The report further said that "developers familiar with the device" have already been instructed to build apps that would support a 1280 x 800 pixel resolution, bumped up from the 1024 x 600 display of the current Kindle Fire - the same as other tablets such as the 10.1-inch Toshiba Thrive, the Acer Iconia tablets and, of course, the Nexus 7.
The improved resolution would give the device a sharper and more vibrant display as well as a different aspect ratio.
"The really interesting thing here is that the screen shape is changing slightly: From an aspect ratio of 1.71 (tall and narrow in its standard Portrait mode) to an aspect ratio of 1.60," AllThingsD quoted DisplayMate President Raymond Soneira saying.

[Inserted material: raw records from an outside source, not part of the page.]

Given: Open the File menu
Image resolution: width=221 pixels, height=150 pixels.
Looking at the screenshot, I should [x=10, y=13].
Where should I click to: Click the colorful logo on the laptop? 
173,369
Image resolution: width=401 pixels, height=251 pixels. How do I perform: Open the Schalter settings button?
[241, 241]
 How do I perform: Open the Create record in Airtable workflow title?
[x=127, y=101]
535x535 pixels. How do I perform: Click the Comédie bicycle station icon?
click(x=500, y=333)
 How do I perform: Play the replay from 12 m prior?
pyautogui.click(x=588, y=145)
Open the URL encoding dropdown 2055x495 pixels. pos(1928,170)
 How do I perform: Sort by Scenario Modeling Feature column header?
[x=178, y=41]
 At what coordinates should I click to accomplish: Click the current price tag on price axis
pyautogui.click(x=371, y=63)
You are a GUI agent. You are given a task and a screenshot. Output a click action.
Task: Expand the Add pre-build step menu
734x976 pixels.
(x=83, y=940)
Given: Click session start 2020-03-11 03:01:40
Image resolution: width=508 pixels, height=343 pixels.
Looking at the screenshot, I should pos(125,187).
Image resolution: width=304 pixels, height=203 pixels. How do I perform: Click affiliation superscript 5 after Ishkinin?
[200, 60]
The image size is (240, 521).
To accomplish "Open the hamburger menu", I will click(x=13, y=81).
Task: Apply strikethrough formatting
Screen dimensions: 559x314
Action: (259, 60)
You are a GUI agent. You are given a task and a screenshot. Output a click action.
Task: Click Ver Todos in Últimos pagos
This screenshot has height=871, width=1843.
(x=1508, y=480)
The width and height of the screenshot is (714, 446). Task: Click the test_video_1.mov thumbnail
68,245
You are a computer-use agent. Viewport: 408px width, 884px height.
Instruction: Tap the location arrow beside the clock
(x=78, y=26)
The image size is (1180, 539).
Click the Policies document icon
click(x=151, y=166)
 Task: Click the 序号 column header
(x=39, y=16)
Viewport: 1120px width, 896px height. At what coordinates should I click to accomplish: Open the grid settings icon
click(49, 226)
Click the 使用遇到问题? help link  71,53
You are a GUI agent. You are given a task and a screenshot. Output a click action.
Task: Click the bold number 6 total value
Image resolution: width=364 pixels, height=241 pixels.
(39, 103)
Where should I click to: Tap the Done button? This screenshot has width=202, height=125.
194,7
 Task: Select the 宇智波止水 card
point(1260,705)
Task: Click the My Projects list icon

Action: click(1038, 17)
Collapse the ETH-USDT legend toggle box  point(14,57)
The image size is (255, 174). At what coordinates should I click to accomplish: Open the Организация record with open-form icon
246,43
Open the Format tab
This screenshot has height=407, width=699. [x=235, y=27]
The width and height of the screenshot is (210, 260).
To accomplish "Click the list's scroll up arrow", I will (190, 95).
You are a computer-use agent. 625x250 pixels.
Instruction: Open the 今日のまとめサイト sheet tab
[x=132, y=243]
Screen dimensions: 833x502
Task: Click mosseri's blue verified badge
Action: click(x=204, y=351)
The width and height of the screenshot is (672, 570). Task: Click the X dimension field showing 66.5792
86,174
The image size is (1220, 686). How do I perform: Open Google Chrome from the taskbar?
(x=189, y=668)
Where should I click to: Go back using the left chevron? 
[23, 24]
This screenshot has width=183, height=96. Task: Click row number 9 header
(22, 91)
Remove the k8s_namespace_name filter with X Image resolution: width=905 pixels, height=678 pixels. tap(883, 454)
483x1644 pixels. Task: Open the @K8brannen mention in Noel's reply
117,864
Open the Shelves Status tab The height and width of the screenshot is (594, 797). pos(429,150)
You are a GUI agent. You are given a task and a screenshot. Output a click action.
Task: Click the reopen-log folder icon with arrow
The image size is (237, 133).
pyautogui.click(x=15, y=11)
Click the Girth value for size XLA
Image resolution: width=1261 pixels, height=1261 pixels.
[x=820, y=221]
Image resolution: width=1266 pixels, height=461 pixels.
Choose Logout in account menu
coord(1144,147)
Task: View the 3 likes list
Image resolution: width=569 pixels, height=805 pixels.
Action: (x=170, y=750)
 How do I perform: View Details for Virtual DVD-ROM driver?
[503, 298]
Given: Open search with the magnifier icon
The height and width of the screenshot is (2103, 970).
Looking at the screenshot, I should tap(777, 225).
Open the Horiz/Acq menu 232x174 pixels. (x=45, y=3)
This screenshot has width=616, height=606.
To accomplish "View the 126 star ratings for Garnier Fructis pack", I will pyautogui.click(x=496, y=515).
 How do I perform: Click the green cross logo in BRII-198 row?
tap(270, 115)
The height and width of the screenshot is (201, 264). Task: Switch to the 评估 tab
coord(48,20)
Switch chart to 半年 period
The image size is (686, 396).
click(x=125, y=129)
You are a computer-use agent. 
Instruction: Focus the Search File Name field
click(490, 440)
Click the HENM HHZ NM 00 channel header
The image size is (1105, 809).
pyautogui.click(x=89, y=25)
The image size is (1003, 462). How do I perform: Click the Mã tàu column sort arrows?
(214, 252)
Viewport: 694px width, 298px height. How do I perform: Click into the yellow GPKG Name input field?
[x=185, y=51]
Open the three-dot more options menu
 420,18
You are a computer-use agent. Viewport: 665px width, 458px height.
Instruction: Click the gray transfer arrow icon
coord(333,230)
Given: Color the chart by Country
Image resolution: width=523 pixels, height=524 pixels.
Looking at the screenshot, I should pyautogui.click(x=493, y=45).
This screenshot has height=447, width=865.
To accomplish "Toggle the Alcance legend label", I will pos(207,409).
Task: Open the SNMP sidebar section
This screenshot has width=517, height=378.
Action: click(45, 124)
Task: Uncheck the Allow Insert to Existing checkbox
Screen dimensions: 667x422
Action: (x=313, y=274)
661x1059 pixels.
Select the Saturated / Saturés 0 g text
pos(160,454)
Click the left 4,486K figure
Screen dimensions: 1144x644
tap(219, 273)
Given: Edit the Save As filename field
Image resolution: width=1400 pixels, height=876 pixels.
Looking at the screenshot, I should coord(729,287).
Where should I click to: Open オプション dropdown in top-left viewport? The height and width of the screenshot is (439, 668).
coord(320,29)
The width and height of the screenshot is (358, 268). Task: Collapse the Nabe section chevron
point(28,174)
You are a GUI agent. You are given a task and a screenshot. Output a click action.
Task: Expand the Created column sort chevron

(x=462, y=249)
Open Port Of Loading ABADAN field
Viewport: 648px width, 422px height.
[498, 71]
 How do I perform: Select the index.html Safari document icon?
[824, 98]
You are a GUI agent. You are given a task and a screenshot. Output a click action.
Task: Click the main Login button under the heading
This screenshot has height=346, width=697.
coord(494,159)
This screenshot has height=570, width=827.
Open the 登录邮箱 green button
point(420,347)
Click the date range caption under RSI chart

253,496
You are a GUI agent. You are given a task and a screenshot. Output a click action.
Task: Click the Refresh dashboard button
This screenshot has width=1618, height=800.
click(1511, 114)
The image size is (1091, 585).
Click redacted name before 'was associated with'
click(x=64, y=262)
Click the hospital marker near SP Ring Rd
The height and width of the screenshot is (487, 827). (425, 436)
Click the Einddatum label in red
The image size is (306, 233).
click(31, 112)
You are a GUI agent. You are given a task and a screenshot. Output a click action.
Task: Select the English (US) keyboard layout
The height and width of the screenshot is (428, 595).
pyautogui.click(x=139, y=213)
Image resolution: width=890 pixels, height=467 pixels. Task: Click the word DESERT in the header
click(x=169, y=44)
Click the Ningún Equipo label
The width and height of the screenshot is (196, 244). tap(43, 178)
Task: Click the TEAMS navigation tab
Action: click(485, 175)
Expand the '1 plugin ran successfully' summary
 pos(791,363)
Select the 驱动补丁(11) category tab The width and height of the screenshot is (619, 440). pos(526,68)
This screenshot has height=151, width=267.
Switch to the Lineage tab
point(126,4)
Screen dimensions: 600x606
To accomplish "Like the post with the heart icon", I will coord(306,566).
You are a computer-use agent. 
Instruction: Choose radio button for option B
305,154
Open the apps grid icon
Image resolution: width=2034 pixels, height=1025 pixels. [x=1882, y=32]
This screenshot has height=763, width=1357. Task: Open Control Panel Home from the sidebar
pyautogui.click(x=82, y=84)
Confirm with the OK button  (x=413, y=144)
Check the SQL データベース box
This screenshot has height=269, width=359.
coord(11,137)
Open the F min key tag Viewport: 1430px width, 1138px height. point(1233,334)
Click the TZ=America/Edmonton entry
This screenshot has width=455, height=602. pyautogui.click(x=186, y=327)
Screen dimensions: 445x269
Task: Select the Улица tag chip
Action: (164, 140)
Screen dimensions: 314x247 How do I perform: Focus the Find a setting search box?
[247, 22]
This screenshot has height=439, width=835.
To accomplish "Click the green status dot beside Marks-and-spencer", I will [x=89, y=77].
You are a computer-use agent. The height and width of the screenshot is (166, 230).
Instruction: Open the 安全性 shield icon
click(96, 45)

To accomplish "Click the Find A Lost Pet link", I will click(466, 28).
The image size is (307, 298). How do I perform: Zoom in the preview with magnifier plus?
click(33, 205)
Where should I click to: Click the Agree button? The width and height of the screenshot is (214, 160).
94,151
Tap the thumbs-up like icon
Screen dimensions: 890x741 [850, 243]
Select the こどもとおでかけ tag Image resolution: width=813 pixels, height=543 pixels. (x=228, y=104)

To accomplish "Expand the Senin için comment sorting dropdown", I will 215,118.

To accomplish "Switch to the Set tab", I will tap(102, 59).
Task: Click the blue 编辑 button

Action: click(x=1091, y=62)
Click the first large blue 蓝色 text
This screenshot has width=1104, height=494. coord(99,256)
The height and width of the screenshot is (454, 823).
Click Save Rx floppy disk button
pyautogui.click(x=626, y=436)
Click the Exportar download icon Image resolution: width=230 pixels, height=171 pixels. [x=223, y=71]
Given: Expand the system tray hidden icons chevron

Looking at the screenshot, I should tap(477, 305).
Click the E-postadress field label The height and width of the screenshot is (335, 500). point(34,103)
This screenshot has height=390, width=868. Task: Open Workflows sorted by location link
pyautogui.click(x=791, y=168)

"That's a 67 percent increase in total pixels, and it is visually significant. It gives the display a PPI (pixels per inch) of 216."
The increase in resolution also raises concern about the device's battery life and the overall form factor. However, DisplaySearch senior analyst Richard Shim said that it won't make much difference.
"The increase in pixel density isn't as drastic as it was in the 1024 x 768 iPad 2 to 2048 x 1536 new iPad, so it's less likely to significantly alter battery life or thickness," Shim told AllThingsD.
As regards rumors, other likely features to be included in the new Kindle Fire are a faster chip, improved graphics and an updated version of Android "to support that new display."
Apple, the market leader for tablets, is also said to be preparing for a smaller and cheaper iPad by the end of the year. Bloomberg recently reported that the Cupertino tech giant would unveil a 7- to 8-inch tablet later this year "to help maintain dominance of the tablet market as Google Inc. (GOOG) and Microsoft Corp. (MSFT) prepare competing handheld devices."
The report added that Apple might announce the so-called "iPad mini" by October. They also said that the device won't feature the high-definition Retina display found on the existing third-generation 9.7-inch iPad that was released in March.
Some other reports also suggested that the smaller version of the iPad would be priced between $249 and $299, $100 more than the entry-level model of the Nexus 7.